What does K, the rate constant mean in chemistry?

I'm currently studying chemistry at college and we are doing rates at the moment. We've been doing a lot of calculations with K, rate constant which I understand, and I get about zero, first, second order. Though whilst revising at home, I just wondered what does rate constant mean? When I working out the rate constant, what does the resultant number tell us? I've googled the definition but I don't really get what it means.

I'd be really grateful for any help, thanks!

1 Answer

  • Dr W
    Lv 7
    8 years ago
    Favorite Answer

    the "k" is the constant we insert to solve the proportionality... read on


    the basic idea is this..

    if we start with the reaction

    A --> B + C

    we can define rate as change in amount of A present per time. And if volume is constant, since concentration = amount / volume... rate = change in concentration of A per time

    in chemistry we express concentration with [ ] and in math we express "change in " with the letter "d"

    so that...

    rate = - d[A] / dt


    [A] means concentration of A

    d[A] / dt means change in concentration of A per change in time

    - is because the concentration of A is decreasing. This makes rate +


    in addition, we can say the higher the concentration of A, the faster the rate.

    ie.. rate is proportional to [A]

    ie.. rate α [A]

    now in math we solve proportionalities by inserting a constant to make the equation an equality. In this case, the constant is k


    rate α [A]


    rate = k x [a]

    now because we have different mechanisms in chemical reactions, sometimes 1 A decomposes by itself, sometimes we need 2 or more to collide, we have an exponent on that [A] and..

    rate = k x [A]^n

    where n is the order of the reaction

    n=0 is zero order

    n=1 is 1st order

    n=2 is 2nd order



    combining those 2 equations

    rate = - d[A] / dt = k x [A]^n


    now we have this differential equation that we need to solve

    -d[A] / dt = k x [A]^n


    so how do we do it?

    if n=0

    -d[A] / dt = k x [A]^0

    -d[A] / dt = k.. because X^0 = 1..

    d[A] = -k dt.. rearranging

    and now we need to integrate. And we integrate from the point where t=0 and [A] = [Ao] to the point t = t and [A] = [At]... meaning we start with [Ao] at time = 0 then after some time.. "t".. has elapsed we have concentration = [At]

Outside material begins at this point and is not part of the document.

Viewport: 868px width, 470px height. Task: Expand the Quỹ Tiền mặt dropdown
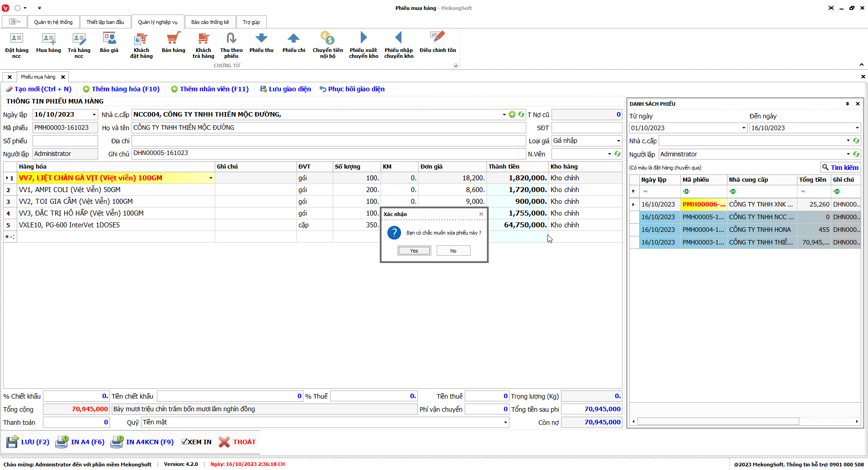click(x=505, y=423)
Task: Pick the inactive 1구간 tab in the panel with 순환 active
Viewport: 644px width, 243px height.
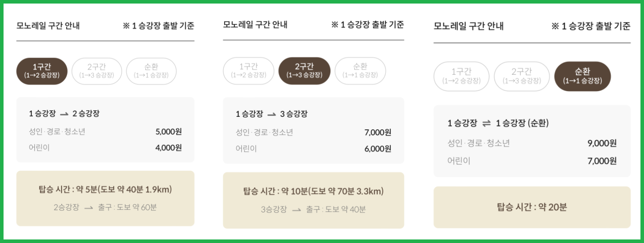Action: [461, 76]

    ∫d[A] = -k ∫dt.. k is a constant right?


    ... .. ..[A] = [At].. ... .... .... ...t = t

    [A].. .|.. .. ... ... ... .=.-k x t.. |

    ... . .. [A] = [Ao]... ... ... .... ..t = 0

    which becomes

    [At] - [Ao] = -k x (t - 0)

    and finally

    [At] = -kt + [Ao]


    likewise.. if n=1

    -d[A] / dt = k x [A]^1

    1/[A] d[A] = -k dt

    ln[At] = -kt + ln[Ao]

    and if n=2

    -d[A] / dt = k x [A]^2

    1/[A]^2 d[A] = -k dt

    1/[At] = +kt + 1/[Ao]


    so.. what do we do with these 3 equations?

    (1).. [At] = -kt + [Ao]... ... . n=0

    (2).. ln[At] = -kt + ln[Ao]... n=1

    (3)..1/[At] = +kt + 1/[Ao]... n=2


    well if you notice they are all of the form

    y = mx + b

    if we let y = [A], ln[A], and 1/[A] and x = time

    so if...

    n=0... a plot of [A] vs t.. will give a straight line with slope = -k and int = [Ao]

    n=1... a plot of ln[A] vs t.. will give a straight line with slope = -k and int = ln[Ao]

    n=2... a plot of 1/[A] vs t.. will give a straight line with slope = +k and int = 1/[Ao]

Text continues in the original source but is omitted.